- Occupations: Marketing executive; Podcaster; Political commentator; TikToker;
- Political party: Democratic

TikTok information
- Page: iamlorenp;
- Followers: 237.9 K
- Website: lorenpiretra.com

= Loren Piretra =

American marketing executive, political commentator, and social media personality

Loren Piretra is an American marketing executive, podcaster, social media personality, and political commentator. She was vice president of Playboy's subscription-based social platform and in 2023 she became chief marketing officer for Fanfix.

== Education ==
Piretra received a certification in diversity, equity, and inclusion from Cornell University and studied trauma support at the Arizona Trauma Institute.

== Career ==
Piretra was hired as the global head of creator and influencer marketing at Twitch in 2020. She co-founded Twitch Women's Alliance, an employee group dedicated to increase representation of women, nonbinary people, and marginalized genders on the platform and to promote user safety and inclusivity.

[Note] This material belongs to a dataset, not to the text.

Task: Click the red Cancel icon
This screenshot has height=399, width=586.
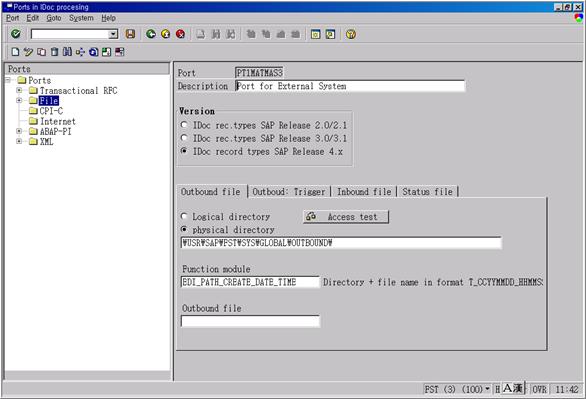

She had previously worked with RedBull and the National Football League.

In 2022, she was hired by Playboy as vice president and co-lead of the PLBY Group's subscription-based social centerfold platform.

In 2023, Piretra was hired by Fanfix as their first-ever chief marketing officer. In 2025, she became the chief marketing and creator officer for the direct-to-fan platform Passes.

She founded the political podcast The Loren Piretra Show.